Uma das melhores passagens do livro diz respeito à tournée empreendida por Francis pelo Brasil afora, quando era membro do Teatro do Estudante (TE). Notadamente, as suas viagens ao Nordeste, quando contrapõe o modo civilizatório ao nativismo verificado em algumas passagens. O mesmo olhar torto, maledicente, corrosivo. Quanto a possível fama de homossexual adquirida no Teatro, Francis só não se importa quando mantêm intacto a proximidade unha e carne com o amigo Marcello. A sua passagem por Alagoas, Recife (onde foi detido por se exibir nu no hotel graças ao calor, segundo ele) e Manaus, terra de “silvícolas” (termo meu), fruto de uma cansativa viagem aérea, fruto do mecenato do presidente da República Getúlio Vargas.
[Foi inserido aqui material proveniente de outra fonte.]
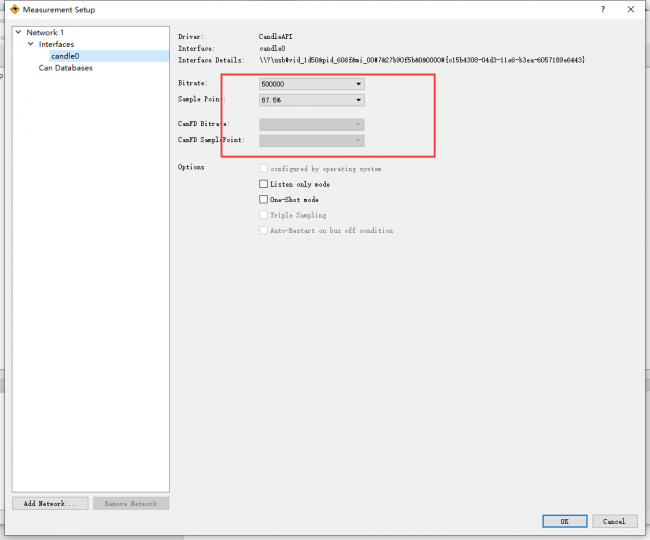The height and width of the screenshot is (540, 650).
Task: Click the Add Network button
Action: click(x=50, y=504)
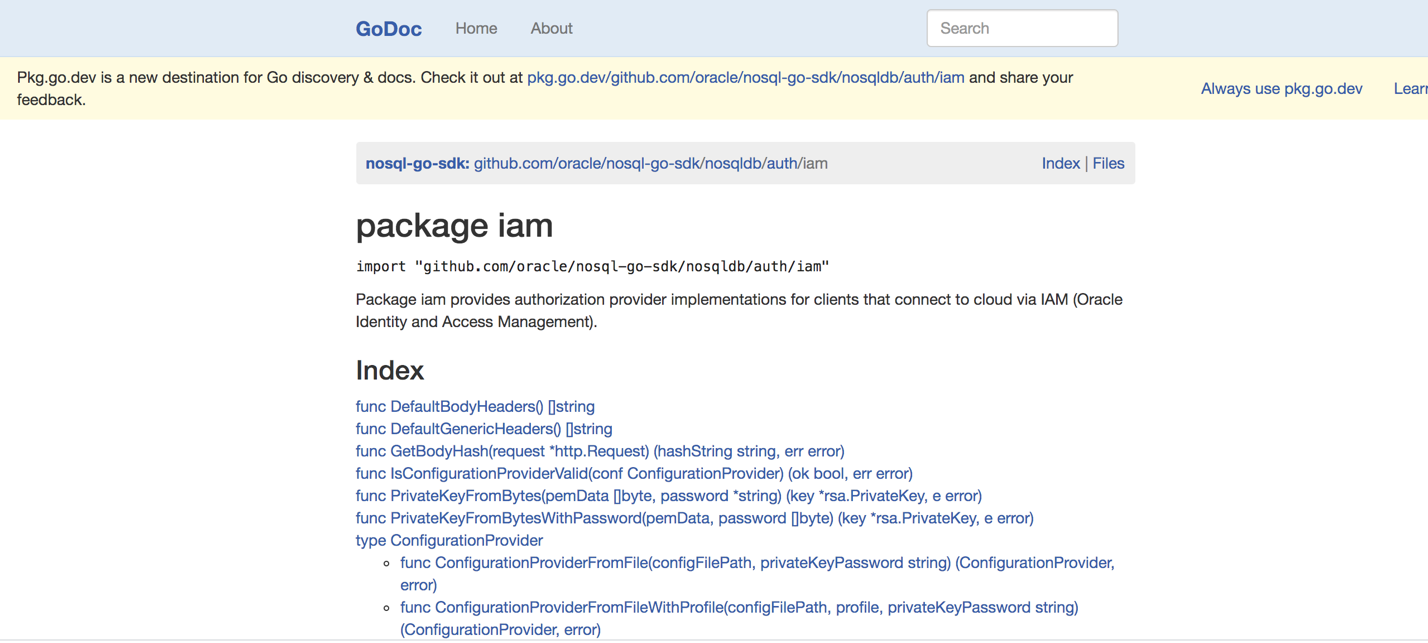Jump to Index section link

1060,164
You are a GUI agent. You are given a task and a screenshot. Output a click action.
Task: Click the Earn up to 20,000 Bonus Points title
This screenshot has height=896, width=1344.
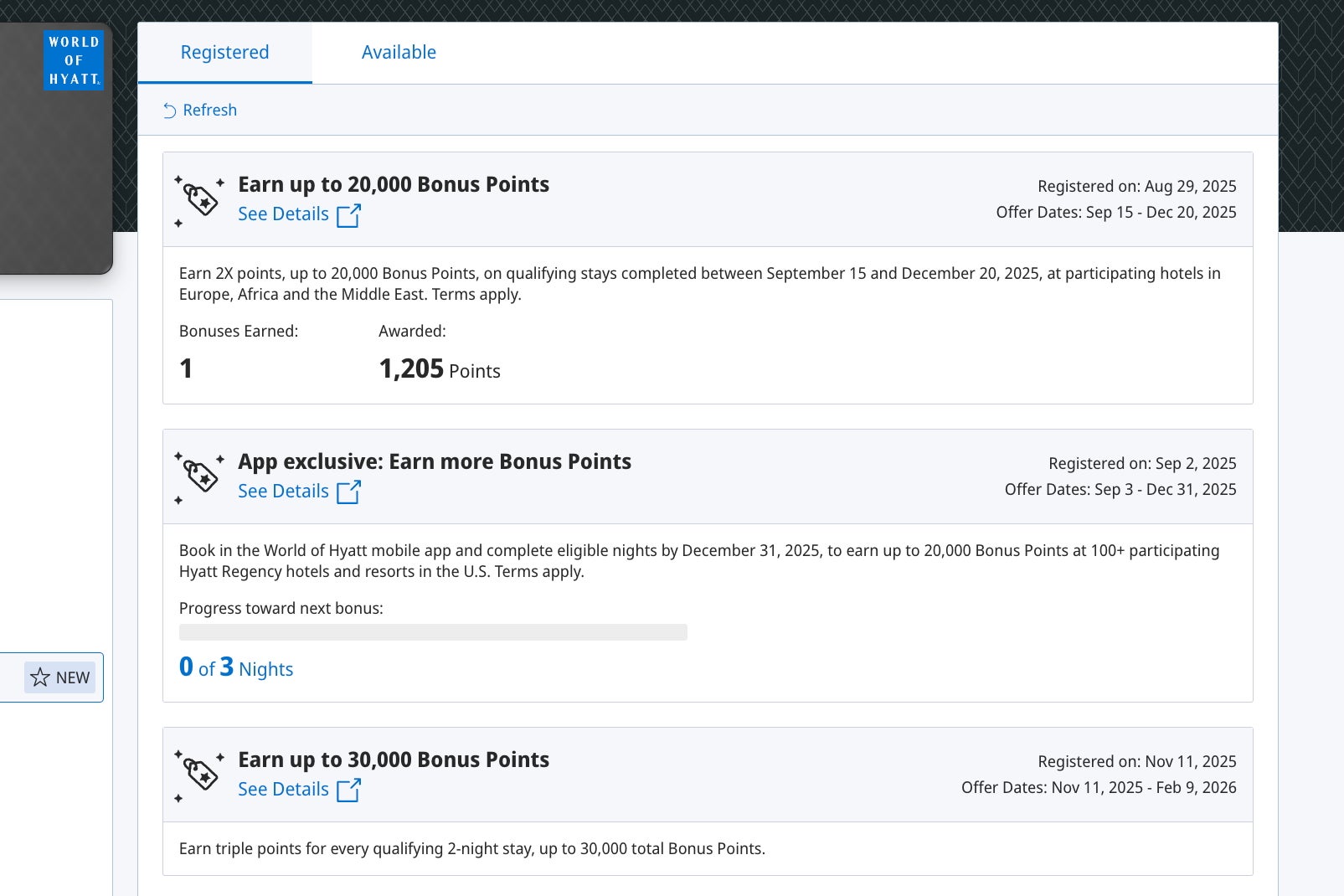[394, 184]
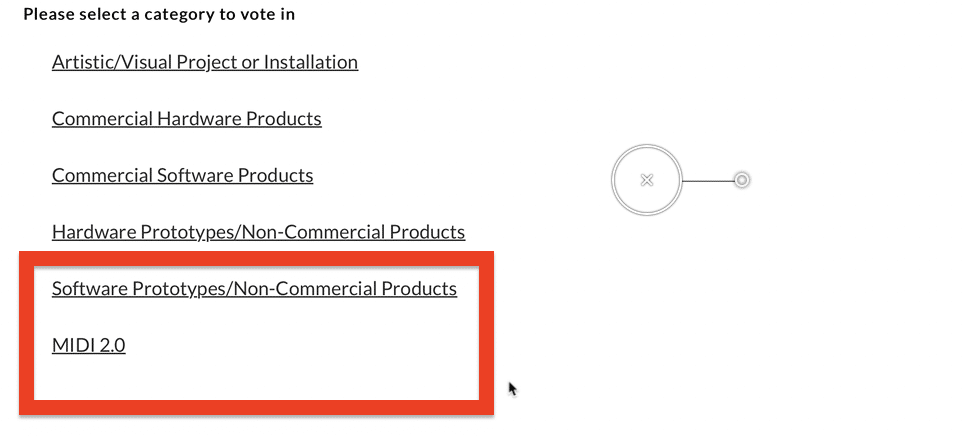The height and width of the screenshot is (436, 968).
Task: Select Hardware Prototypes/Non-Commercial Products category
Action: 258,232
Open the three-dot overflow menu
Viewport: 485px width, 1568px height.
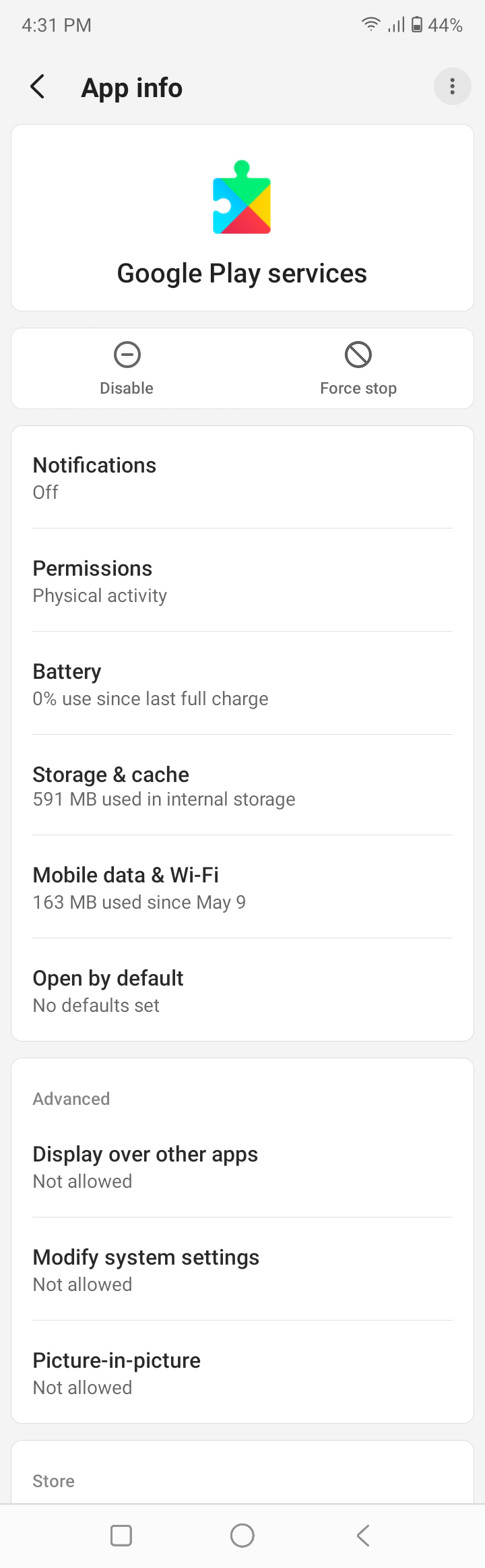click(x=452, y=86)
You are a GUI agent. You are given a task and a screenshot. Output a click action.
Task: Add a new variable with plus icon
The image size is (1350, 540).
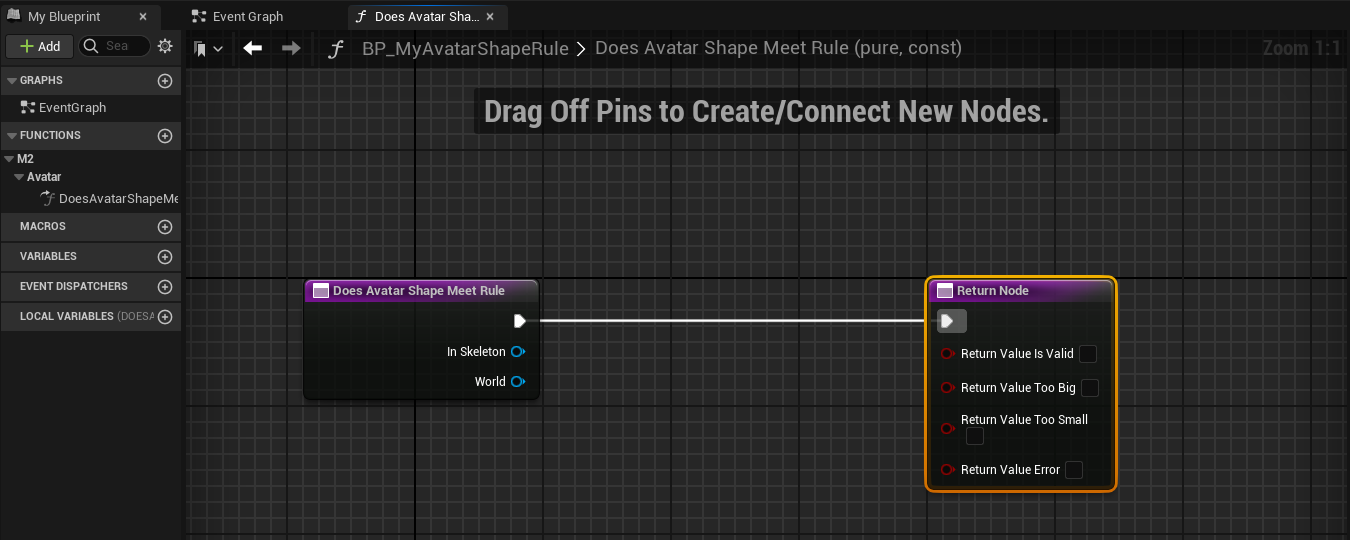(165, 257)
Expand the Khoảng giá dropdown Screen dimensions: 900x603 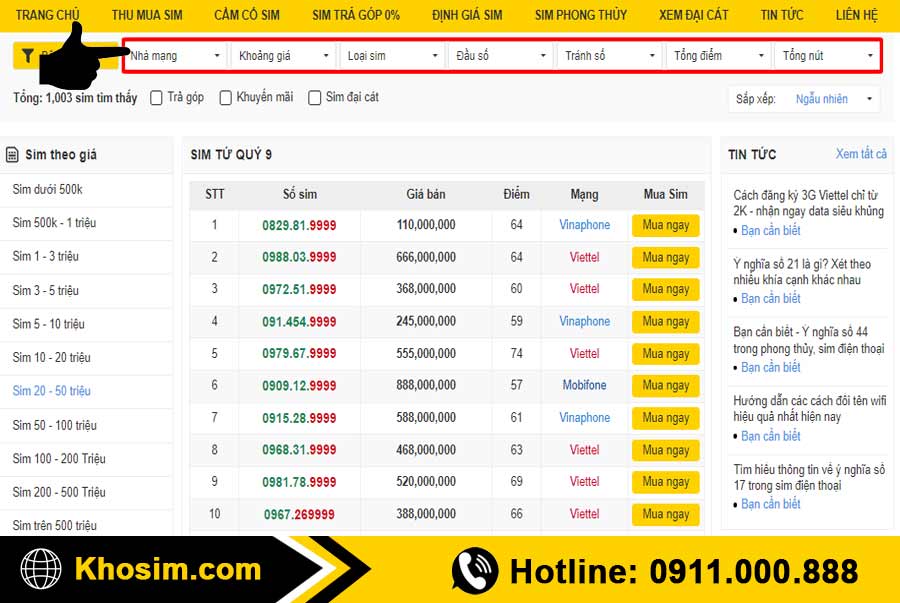pos(284,56)
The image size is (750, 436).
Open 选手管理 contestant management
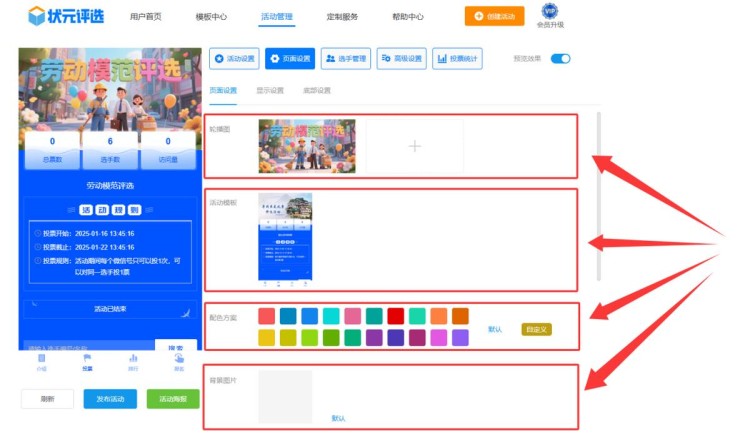point(346,58)
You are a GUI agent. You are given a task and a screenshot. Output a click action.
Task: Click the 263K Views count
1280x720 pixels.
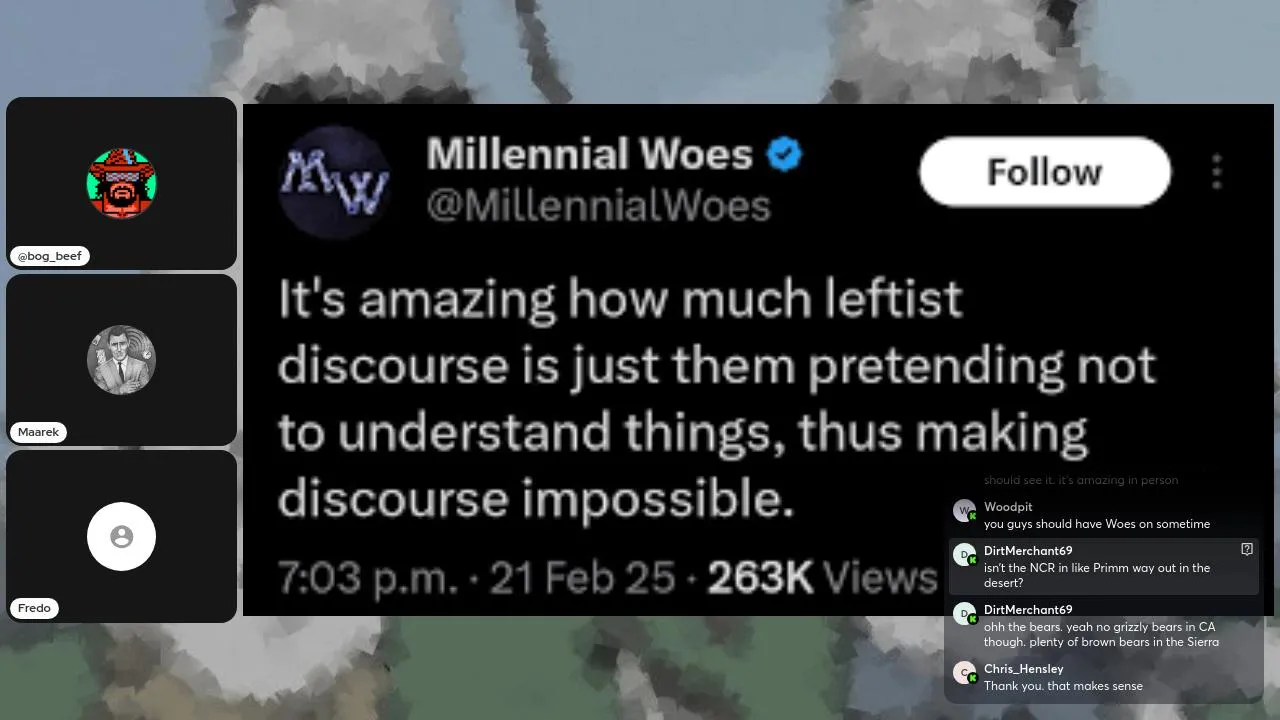(x=822, y=577)
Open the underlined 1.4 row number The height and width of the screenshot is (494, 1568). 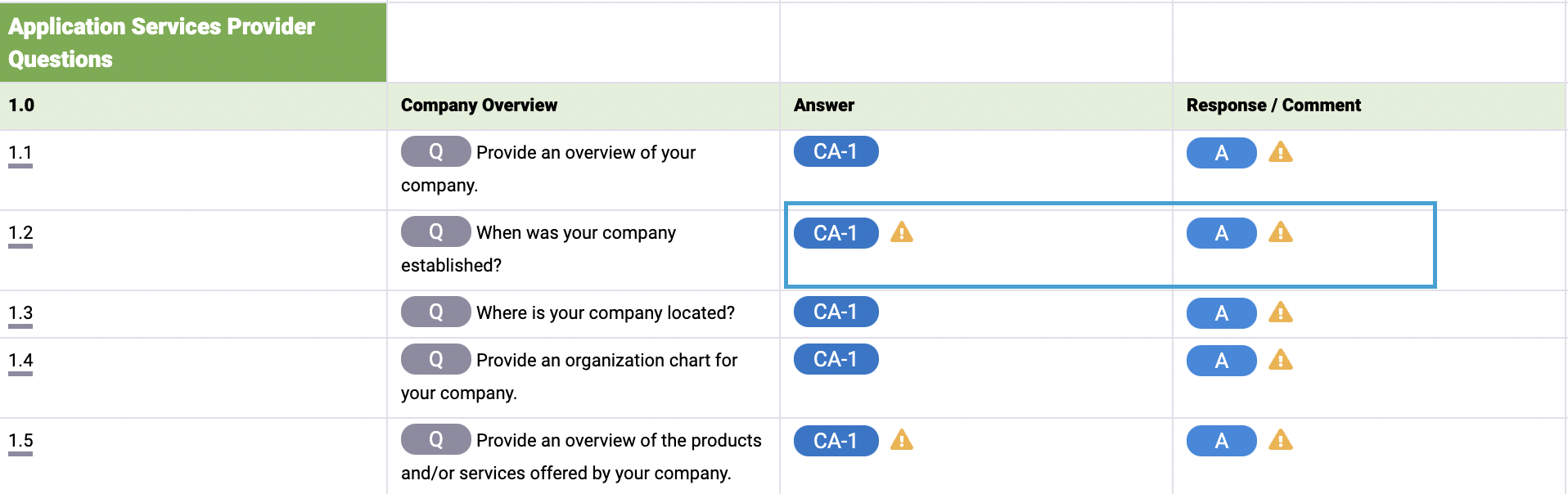coord(20,362)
Francis descreve-o como personagem de si próprio, com pompa e aura mistificada. O esforço do jornalista não lhe renderia bons resultados, daí o seu interesse pela direção até culminar no seu ofício de crítico teatral, importante marco demarcatório do homem que ousa inovar à espera de melhores apresentações e efetiva consolidação do nosso teatro. Claro que nesse ofício ele cometeria os seus deslizes a ponto de levar um soco do ator Paulo Autran, que tomou as dores da atriz Tônia Carrero, isso bem mais tarde. Ao comentar as produções de Aurimar Rocha, Eva Todor e Alda Garrido, Francis ironiza dizendo que só conseguia prestar-se a esse papel com talagadas e talagadas de uísque.

No capítulo “Deus é brasileiro”, Paulo Francis relembra o perigoso ano de 1964, e mais do que isso, todo o período de cassações e perseguições. De Nova Iorque, trabalhando na TV Globo como correspondente, ele teria ao longo do tempo o mesmo olhar ferino, ferindo as instituições com coragem e arrojo. O lema do petróleo, a seu ver, viria a descaracterizar o lema “Ordem e Progresso” para Pro-Esso.

O fanatismo seria descaracterizado pela nossa imbecil cultura cristã enraizada. Existe uma passagem que se aplicaria muito bem à situação política do Brasil nestes últimos 20 anos: “Sabemos como as pessoas se postam no poder“. Um dos mais notáveis jornalistas da Folha de S. Paulo, o principal jornal do Brasil, mas nunca deixaria de ser o “afilhado” de Roberto Marinho, o todo poderoso da TV Globo.

Escrito quando Francis tinha cinquenta anos, o livro de memórias é um atestado da conturbada psicologia do seu autor. Qualquer resenha ou resumo pode perder perspetiva se tomarmos como exemplo a falta de memorialismo lógico, restando apenas a inconclusão de uma aforismática teia de ideias e atitudes. Ver a perspetiva confessional de Francis é colocar-se em suspenso, ridicularizar certos ícones de pés de barro e atravessar um caminho rumo ao incerto.

O Francis que aparecia esporadicamente no Jornal da Globo, aquele velhinho arrogante com óculos meio fundo de garrafa, e que disseminava intrigas e mais intrigas, às vezes parecia atuar alcoolizado. Talvez a vigilância lhe fosse um pouco frouxa ao irromper pelo escritório da Globo em Nova Iorque. Para os seus fãs, algo formidável!

Do menino que achava graça àquele velhinho feio, resta a admiração e a certeza de uma ausência. Dessas ausências jornalísticas que não incomodam mais. Que pena!